### SUPPLIED INFORMATION
+++
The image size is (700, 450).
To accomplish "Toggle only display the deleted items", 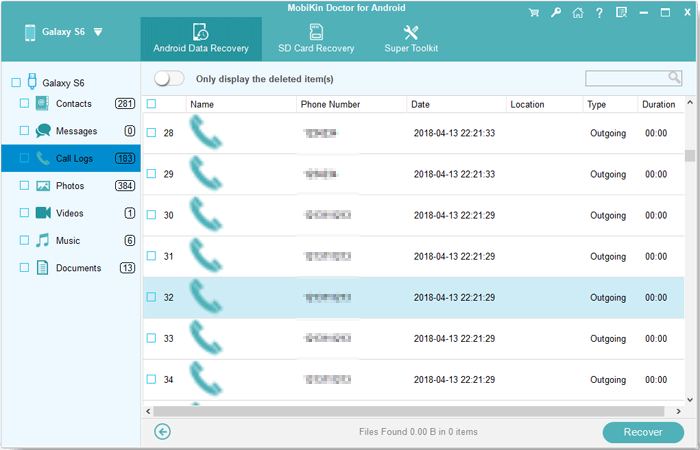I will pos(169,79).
+++
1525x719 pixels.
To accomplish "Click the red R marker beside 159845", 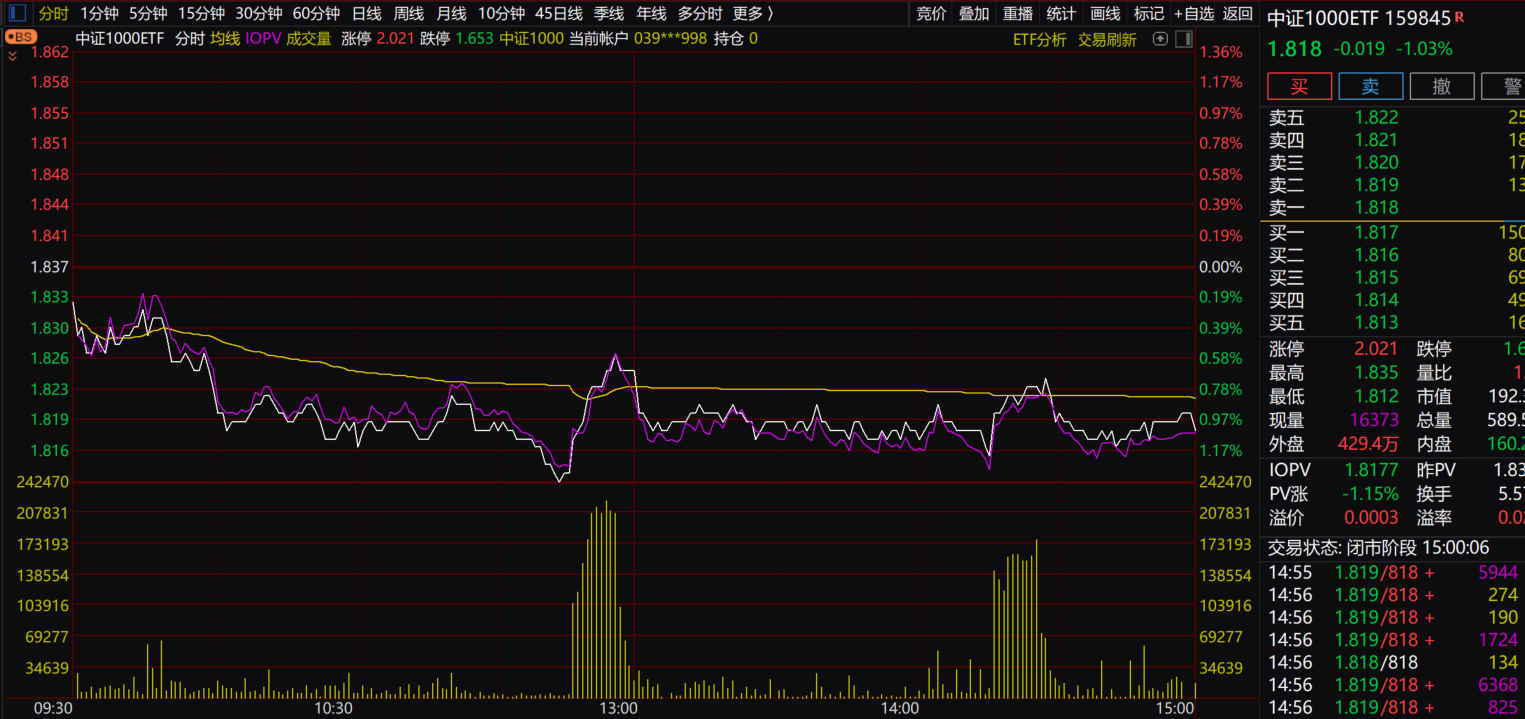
+++
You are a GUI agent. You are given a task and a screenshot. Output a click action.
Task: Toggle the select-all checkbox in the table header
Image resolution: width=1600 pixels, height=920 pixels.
+++
### AIM
Return these items word for word, starting at the line that contains "1525x719 pixels." and ending after the line that contains "red R marker". Leave the pictures out.

### REPLY TO THE EXERCISE
1525x719 pixels.
To accomplish "Click the red R marker beside 159845", 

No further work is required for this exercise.